In the study, 39 eyes with primary open-angle glaucoma, normal-tension glaucoma or exfoliation syndrome underwent a trabeculectomy augmented with mitomycin or 5-FU between November 1997 and October 2006. A subconjunctival injection of bevacizumab (1 mg) was administered proximal to the bleb at the earliest sign of vascularization. If excessive vascularity of the bleb was still observed, the injection was repeated.   

Ultimate-ly, 23 eyes had one injection, nine eyes received two injections, and seven eyes received three injections. The mean pre-injection IOP was 17.8 ±6.4 mmHg. Intraocular pressure, bleb vascularity and fibrosis were evaluated weekly until the bleb was stable; re-evaluations were done monthly.


Findings included:


• Twenty-four of the 39 eyes displayed a detectable decrease in the vascularity of the bleb.


• There was no evidence of any side effects from the injection.

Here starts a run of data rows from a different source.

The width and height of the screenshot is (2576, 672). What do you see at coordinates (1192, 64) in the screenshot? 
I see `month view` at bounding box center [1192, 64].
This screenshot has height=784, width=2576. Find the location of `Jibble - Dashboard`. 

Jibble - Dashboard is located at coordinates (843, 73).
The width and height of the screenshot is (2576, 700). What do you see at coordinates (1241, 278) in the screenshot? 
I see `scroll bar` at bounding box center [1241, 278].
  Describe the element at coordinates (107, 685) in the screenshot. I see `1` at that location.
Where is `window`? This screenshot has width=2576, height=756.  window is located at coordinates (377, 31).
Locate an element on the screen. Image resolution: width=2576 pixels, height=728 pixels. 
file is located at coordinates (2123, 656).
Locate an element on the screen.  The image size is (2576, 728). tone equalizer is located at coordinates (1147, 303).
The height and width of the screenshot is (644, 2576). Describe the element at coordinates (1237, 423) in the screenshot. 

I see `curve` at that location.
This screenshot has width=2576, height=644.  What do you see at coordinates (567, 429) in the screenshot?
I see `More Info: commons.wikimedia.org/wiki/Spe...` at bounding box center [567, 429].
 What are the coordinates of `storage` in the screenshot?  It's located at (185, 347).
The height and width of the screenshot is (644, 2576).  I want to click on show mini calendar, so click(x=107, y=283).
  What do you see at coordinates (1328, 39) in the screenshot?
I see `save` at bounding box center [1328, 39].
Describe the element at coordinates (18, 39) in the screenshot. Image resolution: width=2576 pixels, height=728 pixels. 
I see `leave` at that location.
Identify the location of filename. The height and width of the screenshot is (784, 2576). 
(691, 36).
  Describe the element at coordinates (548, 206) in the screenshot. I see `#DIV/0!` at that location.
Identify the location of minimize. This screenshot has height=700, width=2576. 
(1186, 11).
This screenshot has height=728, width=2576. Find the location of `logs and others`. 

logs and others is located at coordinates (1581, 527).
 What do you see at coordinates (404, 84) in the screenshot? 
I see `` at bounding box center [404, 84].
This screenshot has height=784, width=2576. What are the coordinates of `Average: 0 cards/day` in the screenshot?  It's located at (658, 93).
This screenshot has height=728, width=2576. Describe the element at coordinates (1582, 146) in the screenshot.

• One month post-injection, the mean IOP was 14 ±4.5 mmHg, a statistically significant decrease (p= 0.001). After the first month the IOP measurement gradually increased, but it never exceeded the pre-injection/ post-trabeculectomy level.837


In a second VEGF-related study, researchers at the University of Florida-Jacksonville investigated the possibility that the ciliary body is a source of VEGF in patients with neovascular glaucoma. (The study authors had previously reported increased levels of VEGF protein in the aqueous humor of eyes with uncontrolled neovascular glaucoma.)

Researchers processed 12 human eyes enucleated for uncontrolled NVG for immunodetection of VEGF protein and hybridization in situ to localize its mRNA.

Findings included:


• A strong immunoreaction—15 times that of age-matched normal eyes—was observed in the nonpigmented ciliary epithelial cells of NVG eyes.


• While minimal or no staining for VEGF mRNA was detected in ocular tissues of control eyes, eyes with NVG showed strong staining in the nonpigmented ciliary epithelium—six times that of control eyes.


• VEGF mRNA expression was also observed in the ganglion cell, inner nuclear and outer nuclear layers of the retina in eyes with rubeosis iridis.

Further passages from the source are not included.